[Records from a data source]
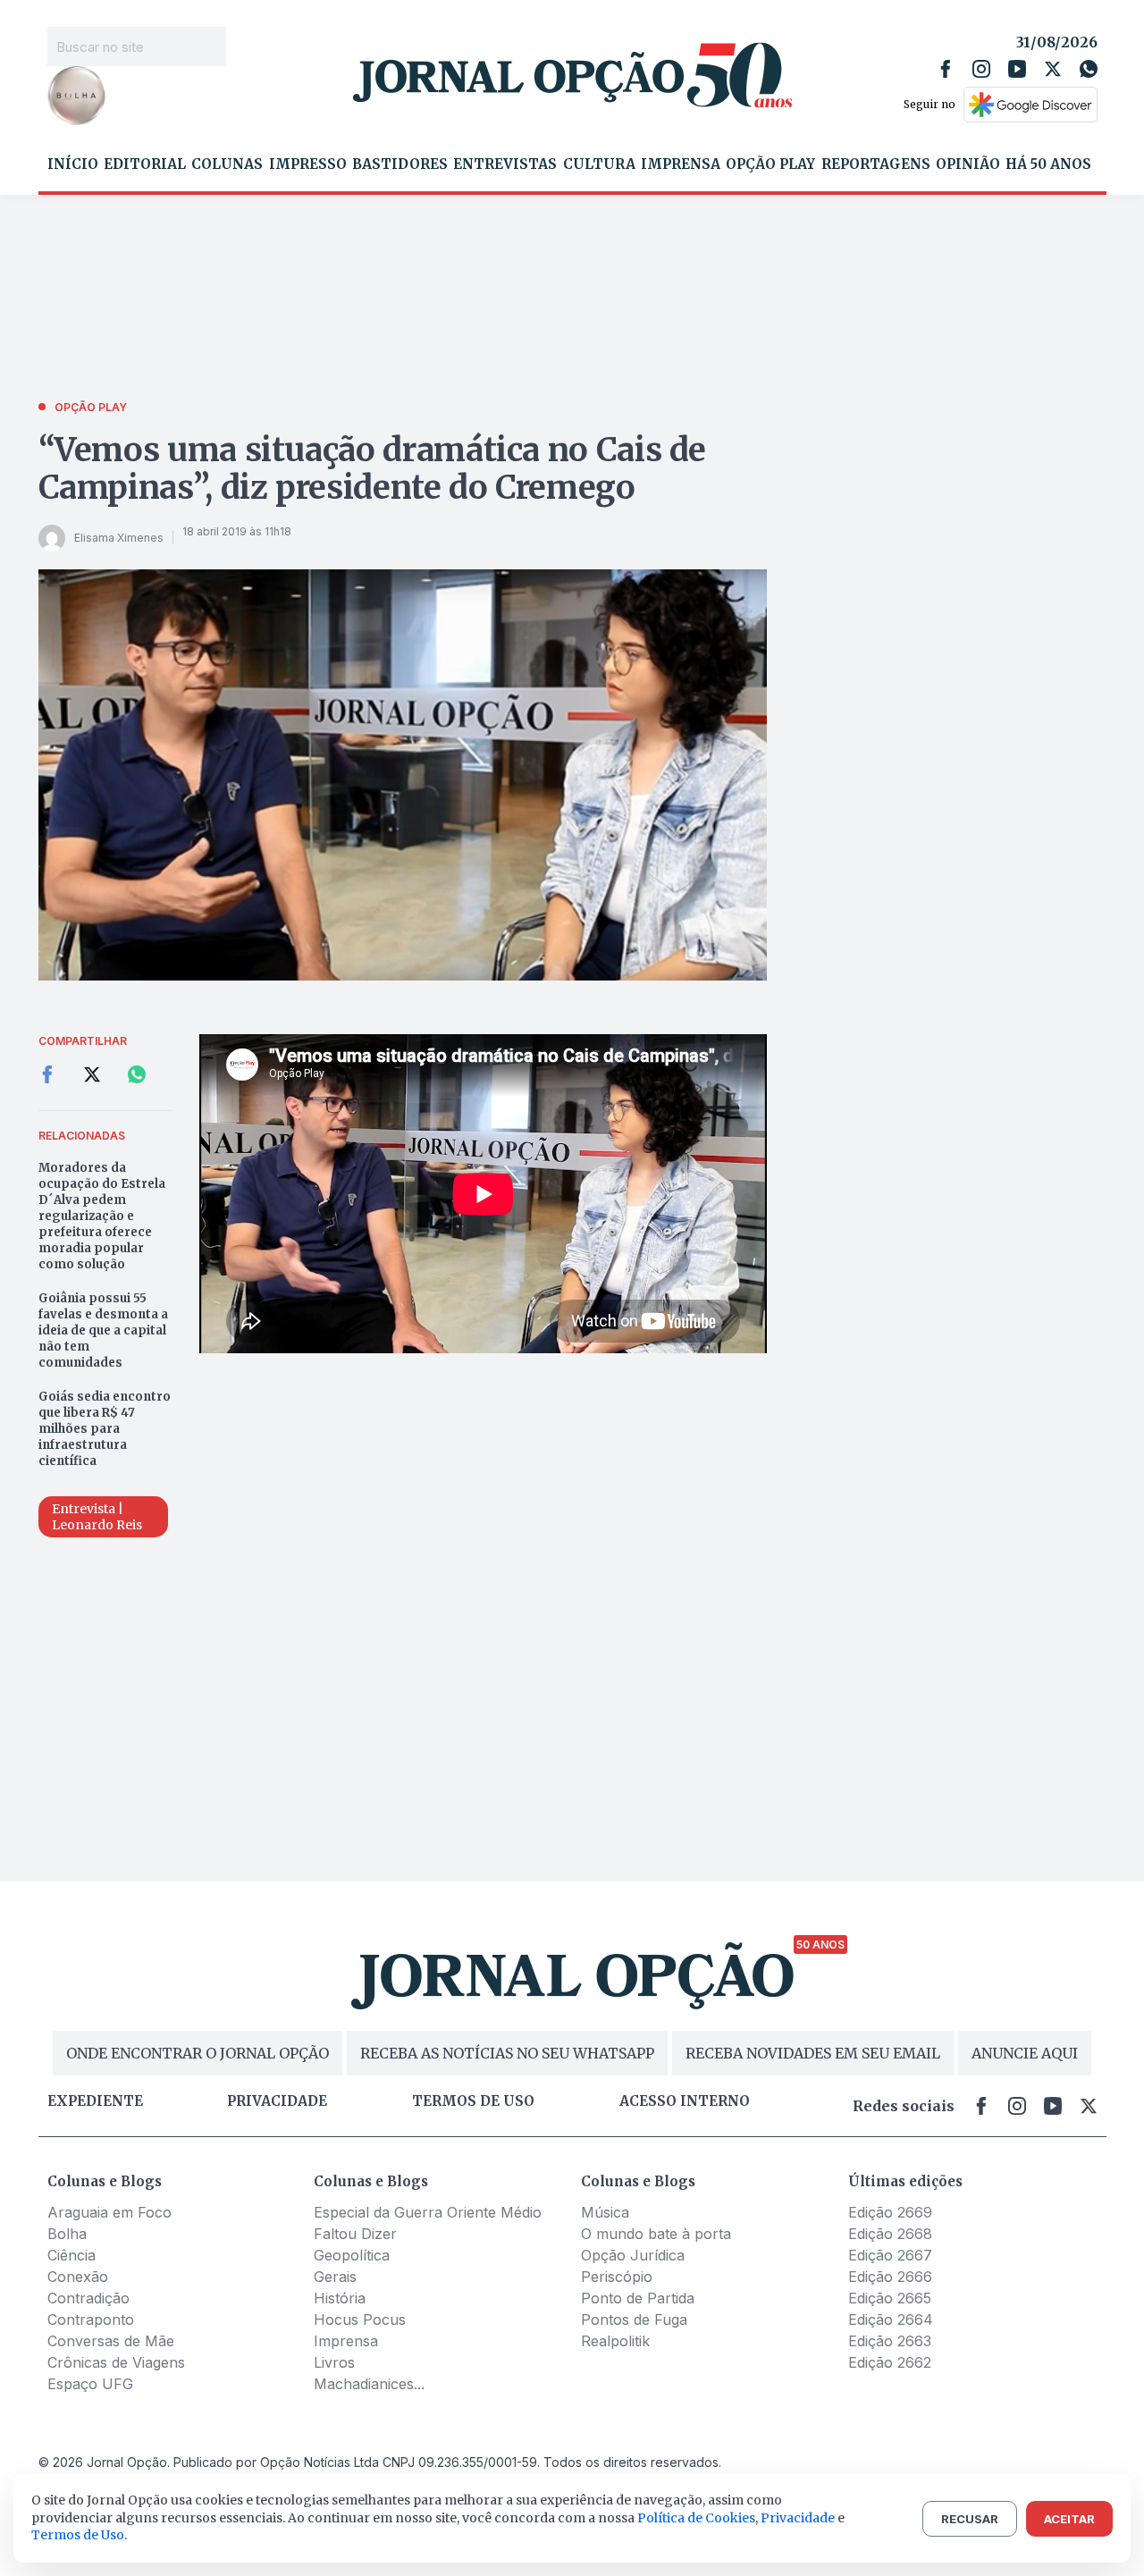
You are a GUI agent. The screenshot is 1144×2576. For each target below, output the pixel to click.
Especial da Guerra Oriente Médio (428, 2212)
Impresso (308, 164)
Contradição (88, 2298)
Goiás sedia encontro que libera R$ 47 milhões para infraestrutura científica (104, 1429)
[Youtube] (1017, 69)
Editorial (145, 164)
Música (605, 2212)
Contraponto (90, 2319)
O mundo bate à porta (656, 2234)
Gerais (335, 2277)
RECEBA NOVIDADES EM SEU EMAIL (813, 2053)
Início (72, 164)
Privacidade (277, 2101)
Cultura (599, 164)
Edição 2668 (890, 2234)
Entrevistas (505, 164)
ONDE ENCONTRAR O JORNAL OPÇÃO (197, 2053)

---

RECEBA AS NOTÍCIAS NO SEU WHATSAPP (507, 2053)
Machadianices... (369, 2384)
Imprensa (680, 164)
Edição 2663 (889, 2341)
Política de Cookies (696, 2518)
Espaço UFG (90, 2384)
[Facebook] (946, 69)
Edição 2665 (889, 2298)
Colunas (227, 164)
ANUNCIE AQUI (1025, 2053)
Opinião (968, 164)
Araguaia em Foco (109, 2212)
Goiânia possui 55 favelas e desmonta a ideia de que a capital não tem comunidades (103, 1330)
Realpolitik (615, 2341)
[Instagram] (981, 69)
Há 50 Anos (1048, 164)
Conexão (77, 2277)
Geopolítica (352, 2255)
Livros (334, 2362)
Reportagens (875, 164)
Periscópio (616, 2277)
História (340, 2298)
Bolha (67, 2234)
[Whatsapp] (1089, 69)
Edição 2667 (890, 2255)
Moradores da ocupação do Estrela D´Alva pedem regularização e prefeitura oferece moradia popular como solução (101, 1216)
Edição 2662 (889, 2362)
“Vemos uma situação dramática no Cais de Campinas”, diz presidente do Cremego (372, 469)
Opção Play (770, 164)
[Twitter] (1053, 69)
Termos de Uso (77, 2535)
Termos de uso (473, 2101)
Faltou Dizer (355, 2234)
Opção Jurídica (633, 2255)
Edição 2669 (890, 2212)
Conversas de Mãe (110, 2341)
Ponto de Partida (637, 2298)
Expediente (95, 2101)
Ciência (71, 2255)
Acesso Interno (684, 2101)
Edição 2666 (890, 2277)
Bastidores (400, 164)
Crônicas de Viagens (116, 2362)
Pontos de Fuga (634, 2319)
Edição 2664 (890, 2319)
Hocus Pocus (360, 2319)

● **WORK REQUIRED**: Take the entries above and return only the lines from the one with "Política de Cookies (696, 2518)" to the one with "História (340, 2298)", both included, unchanged.

● **OUTPUT OF THE EXERCISE**:
Política de Cookies (696, 2518)
Espaço UFG (90, 2384)
[Facebook] (946, 69)
Edição 2665 (889, 2298)
Colunas (227, 164)
ANUNCIE AQUI (1025, 2053)
Opinião (968, 164)
Araguaia em Foco (109, 2212)
Goiânia possui 55 favelas e desmonta a ideia de que a capital não tem comunidades (103, 1330)
Realpolitik (615, 2341)
[Instagram] (981, 69)
Há 50 Anos (1048, 164)
Conexão (77, 2277)
Geopolítica (352, 2255)
Livros (334, 2362)
Reportagens (875, 164)
Periscópio (616, 2277)
História (340, 2298)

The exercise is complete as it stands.